What stops people like Burke and Bean from coming out on the field, at the height of their careers? Although the general public has accepted the presence of queer people in many sectors of society, there are obviously inroads to be made in the world of professional sports.
Blue suggests people have certain images of where gay people belong-and professional sports is not one of them. He reflects on the stress and shock that may accompany the first out player. “It’s so hard to be that first. Take someone like me: I took theatre and am a hairdresser, I used to be a dancer. I tell someone I’m gay, it’s not going to be a huge surprise.”
But professional sports such as baseball are still governed by masculine ideals that may preclude a gay element.

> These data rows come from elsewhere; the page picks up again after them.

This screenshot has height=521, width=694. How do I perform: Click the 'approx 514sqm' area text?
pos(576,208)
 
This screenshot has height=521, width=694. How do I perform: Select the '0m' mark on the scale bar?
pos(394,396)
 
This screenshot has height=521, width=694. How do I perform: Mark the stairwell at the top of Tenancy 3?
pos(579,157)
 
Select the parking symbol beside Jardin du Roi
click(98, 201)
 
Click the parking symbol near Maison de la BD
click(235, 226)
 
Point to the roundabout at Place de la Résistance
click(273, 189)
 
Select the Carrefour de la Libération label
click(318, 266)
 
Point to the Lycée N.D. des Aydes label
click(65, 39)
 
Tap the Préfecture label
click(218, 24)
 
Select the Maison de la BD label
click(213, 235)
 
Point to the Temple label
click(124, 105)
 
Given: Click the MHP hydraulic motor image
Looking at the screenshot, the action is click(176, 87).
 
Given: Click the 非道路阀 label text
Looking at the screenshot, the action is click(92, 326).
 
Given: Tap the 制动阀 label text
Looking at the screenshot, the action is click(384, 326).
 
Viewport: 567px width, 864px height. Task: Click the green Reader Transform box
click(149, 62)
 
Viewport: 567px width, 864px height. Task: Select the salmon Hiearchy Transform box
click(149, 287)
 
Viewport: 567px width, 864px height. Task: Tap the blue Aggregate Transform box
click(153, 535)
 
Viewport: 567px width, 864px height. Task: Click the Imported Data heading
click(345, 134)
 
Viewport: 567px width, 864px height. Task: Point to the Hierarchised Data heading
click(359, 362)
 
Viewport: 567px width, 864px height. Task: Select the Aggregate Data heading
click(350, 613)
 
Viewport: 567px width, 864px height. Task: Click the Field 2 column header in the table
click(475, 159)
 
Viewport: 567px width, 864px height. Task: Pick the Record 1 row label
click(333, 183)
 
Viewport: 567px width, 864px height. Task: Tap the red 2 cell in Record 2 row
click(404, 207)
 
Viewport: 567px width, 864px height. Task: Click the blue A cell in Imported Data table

“Since Roman days there has always been this testosterone energy in sports and the people that it appeals to,” says Currie. “Most of these sports figures advertise very masculine things, particularly in their ads and endorsements. They get paid salaries but the money is in endorsements. If a sports guy comes out he can’t necessarily advertise the same things as ‘all American.'”
Robert Duncan, who plays Lemming’s teammate Kippy Sunderstrom and has been actively involved in sports off stage from a young age, says straight athletes may feel threatened by gay ones.
“I think that the thought of a gay male athlete being better than a hetero in those places is viewed as a threat to their heterosexuality and their level of sport.
“Society has become more accepting and more aware of gay people in professional standing,” he adds, “but whether they are ready to accept queers in the sports arena is another thing.”
Back on stage, Lemming’s decision forces the team to rethink the dynamics of the locker room. Is a routine shower just a shower or do players now have to cover up?
“In some sports as soon as you get naked with someone there’s a level of discomfort, especially as you know that he’s gay,” says Duncan. “A lot of straight men look at it as an affront to their sexuality.”
There are three shower scenes in the play, all of which feature full frontal nudity. In one scene, Sunderstrom laments a lost paradise of sorts when everyone was straight. A time when men could unabashedly snap each other with towels or pat each other on the ass without it being gay or sexual.
“Now that one of them has come out as gay they are all questioning their behaviour,” explains Blue.
“I’ve never done nudity on stage before and it makes me nervous,” Duncan confides. Still, he says, “it’s important that we are naked as it changes how we deal with each other.”
Blue feels it’s a realistic portrayal of a baseball shower scene, “although it does lack water.”